Michael Crichton “La grande rapina al treno” Repubblica Giallo euro 5,90
[A: 2004 – I: 26/04/2012 – T: 28/04/2012]
[titolo: The Great Train
Robbery; lingua: inglese; pagine: 288; anno:
1975]
C’è stato un periodo delle mie
letture che ero affascinato di Michel Crichton. Trovavo affascinante quel suo
modo di entrare ed uscire dalla trama per raccontare contorni, motivi, spiegare,
informare. Erano i tempi di “Andromeda”, di “Congo” e di “Jurassic Park”.
Nonché di quei racconti che poi furono alla base di una delle più belle serie
televisive (“In caso di necessità” che fece nascere i telefilm di “E.R.”). Poi
è calato nella scrittura, si è dato ad esternazioni improbabili, e l’ho messo
da parte. Infine 4 anni fa, a soli 66 anni muore. Ora riprendo in mano uno dei
suoi primi libri, che all’epoca avevo saltato. E lo ritrovo come l’avevo
lasciato. Solo che gli anni sono passati, e quella scrittura che 40 anni fa era
interessante e innovativa, si è fatta sterile. Non che questa grande rapina non
sia ben fatta e ben resa. Ma quegli intarsi che mi piacevano tanto, ora
sembrano frutto di uno sfoggio di erudizione, di un tentativo di dire: ‘guardate
che per capire quello che vi sto narrando di una storia che si svolge nel 1855,
dovete sapere fatti e circostanze di vita, e dato che non le sapete, ve le
illustro io”. Ecco, or mi sovviene, è quest’aria da sapientone che mi da fastidio.

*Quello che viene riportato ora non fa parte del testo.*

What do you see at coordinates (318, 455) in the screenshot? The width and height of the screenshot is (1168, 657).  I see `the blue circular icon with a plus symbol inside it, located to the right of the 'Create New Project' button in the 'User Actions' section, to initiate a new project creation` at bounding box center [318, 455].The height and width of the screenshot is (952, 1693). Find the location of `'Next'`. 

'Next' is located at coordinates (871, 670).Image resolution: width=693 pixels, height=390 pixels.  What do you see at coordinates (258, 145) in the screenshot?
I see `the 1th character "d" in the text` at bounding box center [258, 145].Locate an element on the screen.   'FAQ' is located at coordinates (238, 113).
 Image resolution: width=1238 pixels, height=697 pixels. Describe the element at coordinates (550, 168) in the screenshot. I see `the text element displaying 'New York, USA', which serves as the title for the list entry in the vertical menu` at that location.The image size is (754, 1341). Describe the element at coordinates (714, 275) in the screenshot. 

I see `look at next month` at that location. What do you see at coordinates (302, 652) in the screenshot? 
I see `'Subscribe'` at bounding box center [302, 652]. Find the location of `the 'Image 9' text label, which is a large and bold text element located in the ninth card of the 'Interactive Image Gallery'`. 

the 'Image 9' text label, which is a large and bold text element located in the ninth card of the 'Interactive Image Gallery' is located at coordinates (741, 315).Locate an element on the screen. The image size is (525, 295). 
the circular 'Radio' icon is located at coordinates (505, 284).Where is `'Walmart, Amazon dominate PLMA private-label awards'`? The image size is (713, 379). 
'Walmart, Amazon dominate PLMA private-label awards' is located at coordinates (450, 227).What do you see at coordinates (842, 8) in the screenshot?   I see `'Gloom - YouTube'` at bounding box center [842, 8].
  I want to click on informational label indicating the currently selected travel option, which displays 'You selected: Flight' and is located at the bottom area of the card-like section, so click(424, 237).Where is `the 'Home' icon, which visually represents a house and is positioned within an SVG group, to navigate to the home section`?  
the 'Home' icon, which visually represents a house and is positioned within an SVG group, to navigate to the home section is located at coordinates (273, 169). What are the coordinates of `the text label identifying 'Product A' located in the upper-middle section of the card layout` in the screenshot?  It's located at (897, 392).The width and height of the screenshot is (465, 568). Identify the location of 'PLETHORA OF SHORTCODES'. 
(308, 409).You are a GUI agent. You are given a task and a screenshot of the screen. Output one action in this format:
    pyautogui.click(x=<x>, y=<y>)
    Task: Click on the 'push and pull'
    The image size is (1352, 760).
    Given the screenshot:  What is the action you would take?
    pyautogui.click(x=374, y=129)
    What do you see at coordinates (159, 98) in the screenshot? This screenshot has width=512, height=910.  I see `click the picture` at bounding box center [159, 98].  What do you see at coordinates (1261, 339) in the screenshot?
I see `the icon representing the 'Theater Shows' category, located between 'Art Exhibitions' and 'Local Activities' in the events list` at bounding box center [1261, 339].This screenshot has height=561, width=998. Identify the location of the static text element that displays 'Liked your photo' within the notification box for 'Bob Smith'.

Perché la miglior sapienza è quella che esce fuori dalle righe del testo senza
averne l’aria. Quella che dice e descrive e coinvolge e porta a vivere il tempo
della scrittura come fosse sempre coevo del tempo della lettura. Peccato,
tuttavia. Che la storia, in realtà merita. È la narrazione, oltremodo fedele,
di una grande rapina al treno, dove sparisce l’oro destinato alle paghe dei soldati
inglesi che combattevano in Crimea. Una storia che seguiamo passo dopo passo. Seguendo
le orme dell’artefice, Edward Pierce. Dall’idea alle modalità di attuazione. Ai
modi per trovare la possibilità di aprire la cassaforte che viaggiava sul
treno, procurandosi le chiavi d’apertura. Al modo di salire sul treno. Al modo
di fuggire dal treno. Al modo di sostituire l’oro con qualcosa dal peso equivalente
per non far scoprire subito il furto. E poi, velocemente, alla ricerca dei colpevoli
da parte della appena nata Scotland Yard. All’arresto. Ed al processo, sulla
base del quale, poi, si ricostruisce tutto il pregresso. Non vi narro solo la
fine, che non è inventata da Crichton, ma, come tutta la storia, è ben documentata.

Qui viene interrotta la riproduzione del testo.